Additionally, to resolve the Section 4.2 concerns we also want the agent to be indifferent to pressing its own shutdown button in cases where it gets unlucky, and the way we do that is, as per Karl’s post, by calculating the bonus term conditional on the actual observation, or on the set of observations in Press, rather than conditional on the set of possible observations not in Press, i.e. Karl’s f(a1, o) = max_b(UN(a1, o, b))
Finally, we will also need the additional terms fp(a1) = E[max_b(UN(a1, O, b) | O in Press; a1] = E[f(a1, O) | O in Press; a1] fnp(a1) = E[max_b(UN(a1, O, b)) | O not in Press; a1] = E[f(a1, O) | O not in Press; a1] in order to make things work.
The utility function I propose is
U(a1, o, a2) = { g(a1) + UN(a1, o, a2), for o not in Press. US(a1, o, a2) + fnp(a1) + f(a1, o) - fp(a1), for o in Press. }
Let’s verify each of the Desiderata in turn. (1) is satisfied because the value of a2 conditional on any o in Press depends only upon US, not UN. (2) and (3) are not satisfied :( because of the “managing the news” problem, as Karl points out below. That being said, we’ve ensured indifference to the shutdown button because the expected value for any action conditional on Press is equivalent to its expected value conditional on NotPress, i.e. E[U | NotPress ; a1] = E[U | Press; a1], which holds because of the following three equations: g(a1) = E[max_b(US(a1, O, b)) | O in Press; a1], fnp(a1) =E[max_b(UN(a1, O, b)) | O not in Press; a1], and fp(a1) = E[f(a1, O) | O in Press; a1].
(4) holds because the g(a1) term is added to the utility of every action, and will be greater for actions that promote future corrigibility. (5) holds because apart from the g(a1) term, which is required to satisfy (4), the agent is simply maximising E[UN | NotPress; a1] over all possible a1, which is what we wanted.
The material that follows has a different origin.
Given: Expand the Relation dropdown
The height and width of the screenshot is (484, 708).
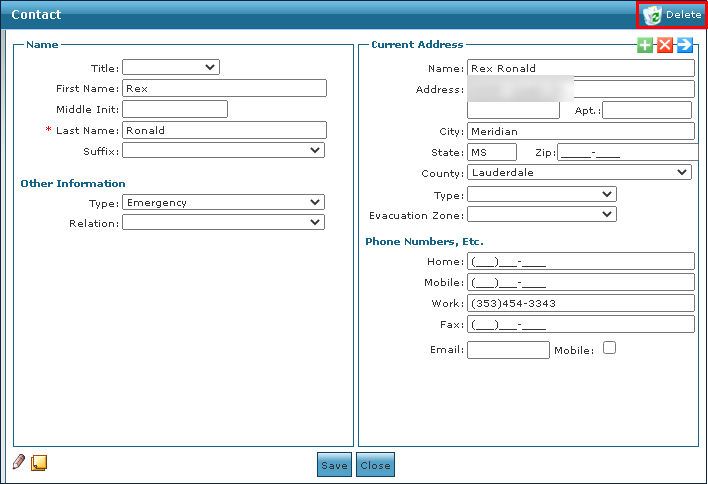Looking at the screenshot, I should [223, 223].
In actual fact, when choosing a1 our agent is simply maximising E[UN | NotPress; a1] + E[US | Press; a1].
EDIT: I’ve edited this to reflect the errors pointed out by Karl.
Firstly, the important part of my modification to the indifference formalism is not about conditioning on the actual o but it’s the fact that in evaluating the expectation of UN it take the action in A2 (for a given pair (a1,o)) which maximize UN instead of the action which maximize U (note that U is equal to US in the case that o is not in Press.).
Secondly an agent which chose a1 by simply maximizing E[UN | NotPress; a1] + E[US | Press; a1] do exhibit pathological behaviors. In partcular, there will still be incentives to manage the news, but from both sides now (there is an incentive to cause the button to be pressed in the event of an information which is bad news from the point of view of UN and incentives to cause the button to not be pressed in the events of information which is bad news from the point of view of US.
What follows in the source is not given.